McKinney: The ESCOs are a significant program for us, but we also have our own Medicare Advantage chronic condition special needs plan for patients with ESRD. In addition, we’re entering an increasing number of value-based arrangements, such as global capitation and shared savings programs, with payers of all other sorts. These programs cross markets and facilities not covered by the ESCOs today.

Our first value-based program launched over a decade ago, and we ran a number of programs between then and 2013. It was really in 2014, however, that the overall health care environment became truly primed for the shift to value-based care that we’re seeing now.

AIS Health: Why is ESRD well-suited for an accountable care organization (ACO)-type model?

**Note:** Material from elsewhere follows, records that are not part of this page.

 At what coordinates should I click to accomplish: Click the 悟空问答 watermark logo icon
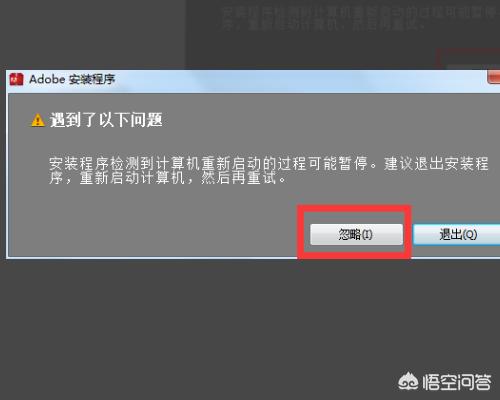(408, 381)
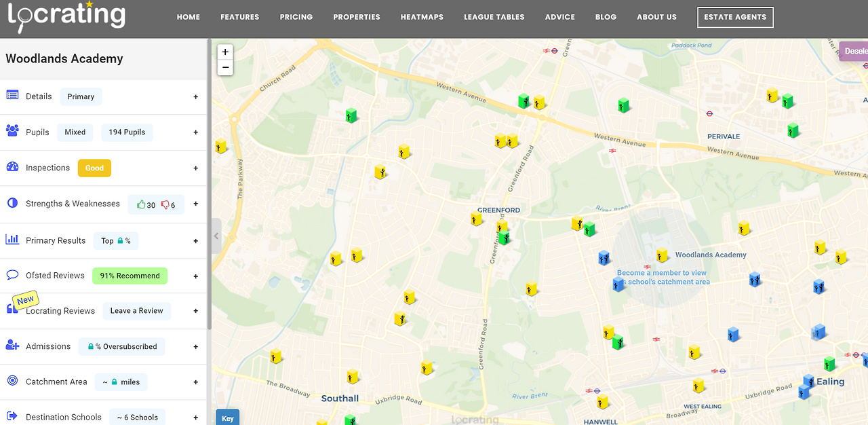Expand the Details section
868x425 pixels.
tap(195, 96)
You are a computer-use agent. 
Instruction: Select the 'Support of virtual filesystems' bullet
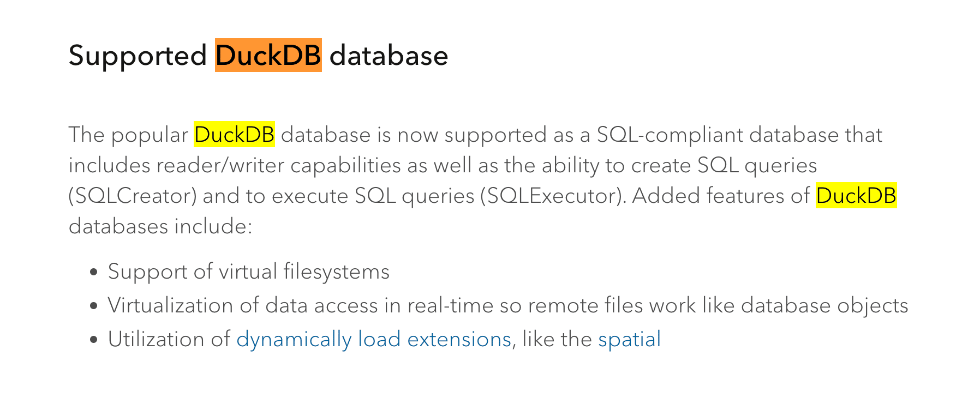(249, 272)
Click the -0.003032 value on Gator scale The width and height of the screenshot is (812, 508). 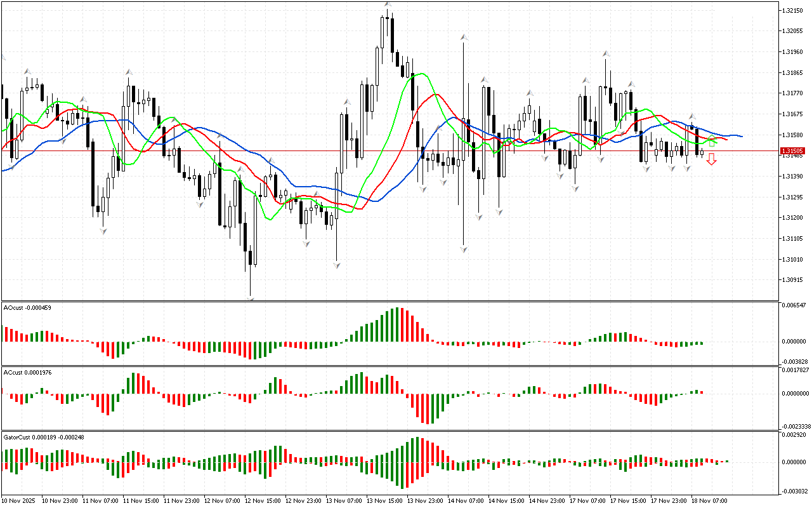(x=794, y=491)
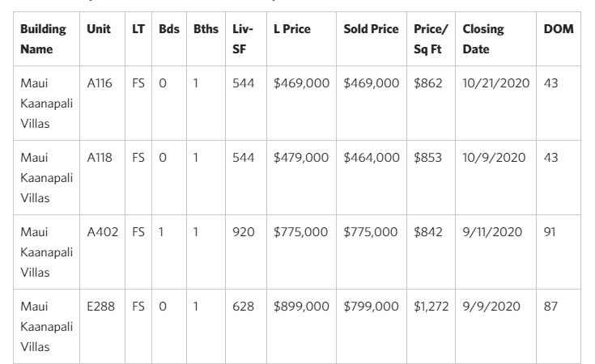595x364 pixels.
Task: Select the DOM column header
Action: [x=559, y=29]
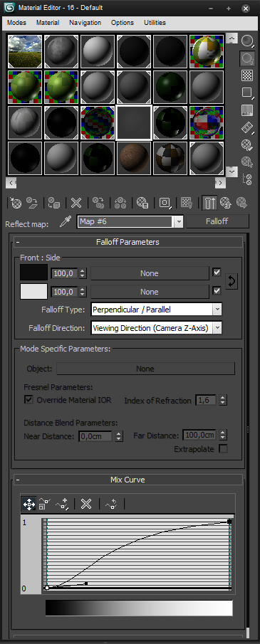The width and height of the screenshot is (260, 644).
Task: Toggle the checkered Background icon in side toolbar
Action: point(247,75)
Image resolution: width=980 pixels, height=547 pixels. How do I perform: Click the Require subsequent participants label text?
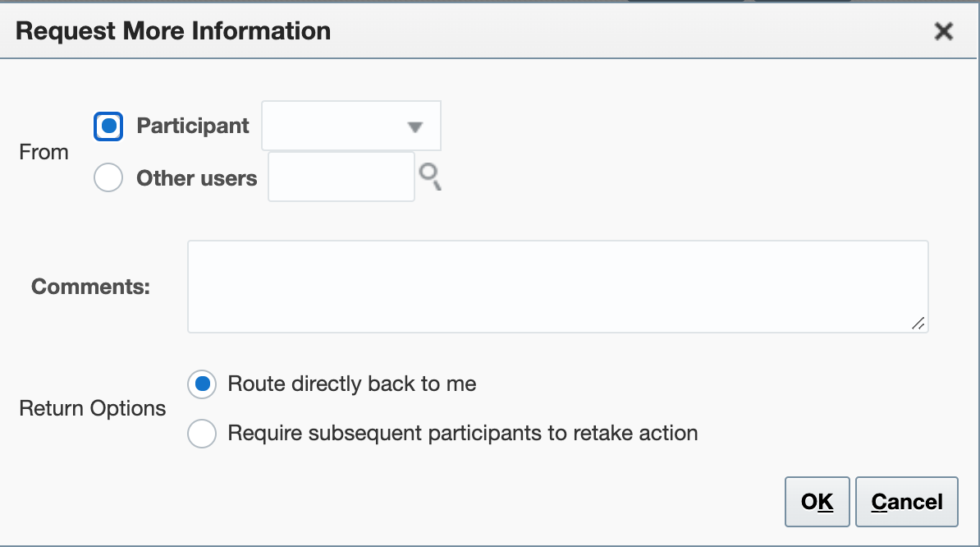coord(462,433)
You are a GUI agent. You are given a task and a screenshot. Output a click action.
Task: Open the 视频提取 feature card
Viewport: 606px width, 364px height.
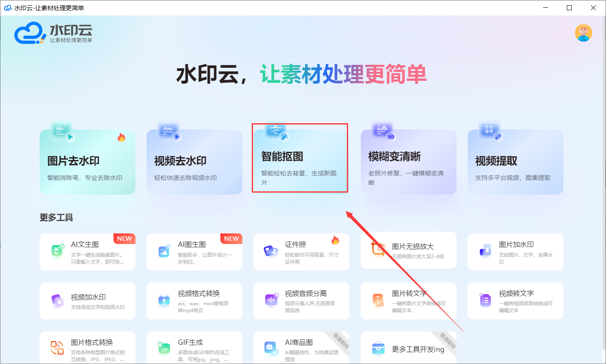tap(515, 162)
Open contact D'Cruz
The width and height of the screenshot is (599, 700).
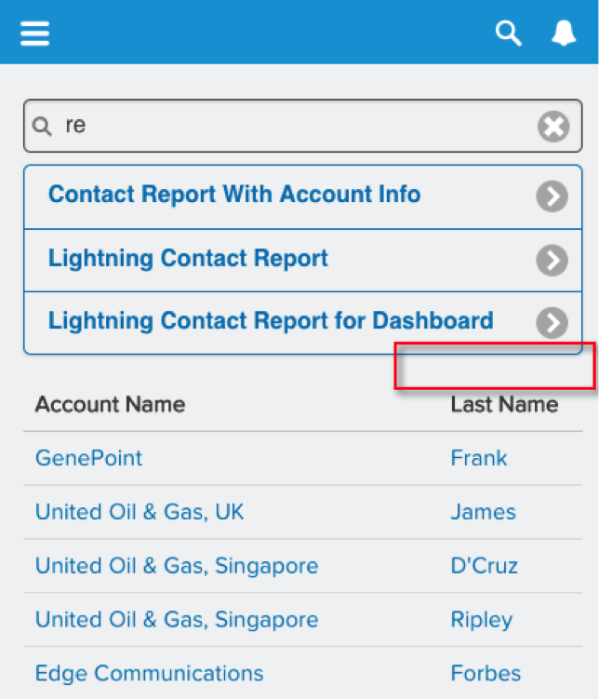coord(485,566)

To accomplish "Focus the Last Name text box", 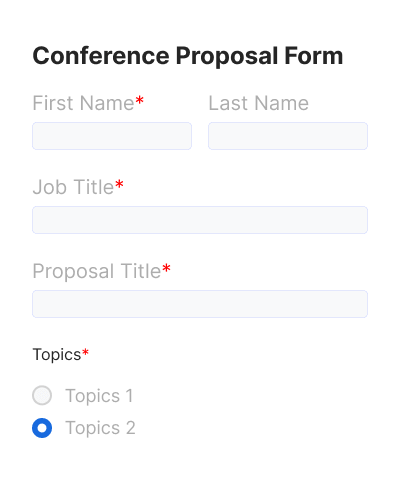I will pyautogui.click(x=288, y=136).
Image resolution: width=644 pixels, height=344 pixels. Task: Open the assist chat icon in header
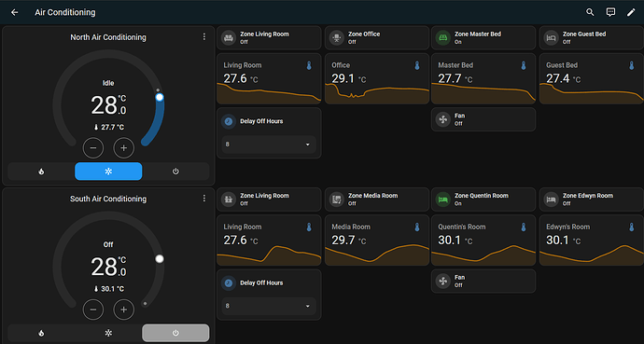pyautogui.click(x=610, y=12)
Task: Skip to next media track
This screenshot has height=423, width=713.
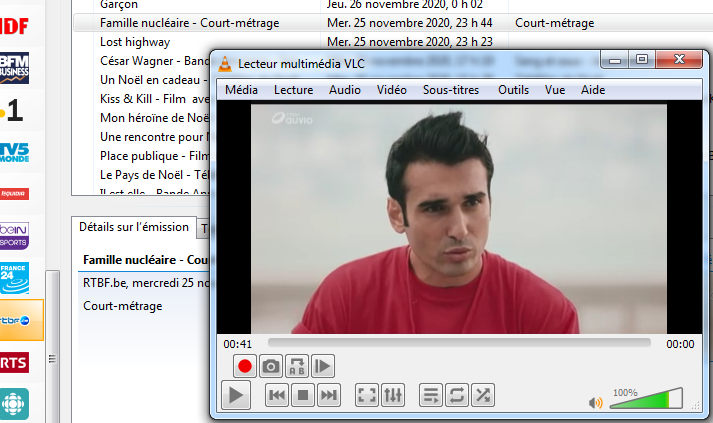Action: (x=328, y=396)
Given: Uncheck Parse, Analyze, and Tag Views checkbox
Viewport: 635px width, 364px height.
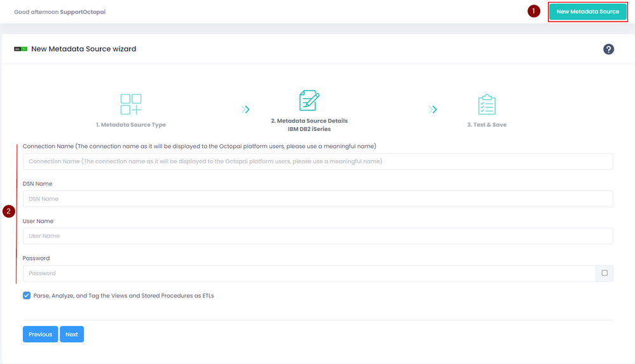Looking at the screenshot, I should coord(27,295).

McKinney: The ESRD population is extremely high cost and generally one of the frailest populations in the Medicare program. The mortality rate is near 20%, and the overall cost of these beneficiaries approaches 10 times that of the average Medicare beneficiary. We believe that programs which provide better care coordination to these patients can have an extremely positive impact, both on their quality of life and the cost to the health care system.

One of the ongoing challenges in the ACO model, driven in large part by inherent complexity in the health care system, is beneficiary alignment to the various programs. That’s a significant advantage of the ESCO program. When a patient has ESRD, alignment to the ESCO is driven by the beneficiary’s first visit to a CEC participant, which creates a clearer and more stable basis for beneficiary alignment to the program. Even before we receive the formal alignment files from CEC, we’re able to predict with high confidence those patients who will be aligned to the program.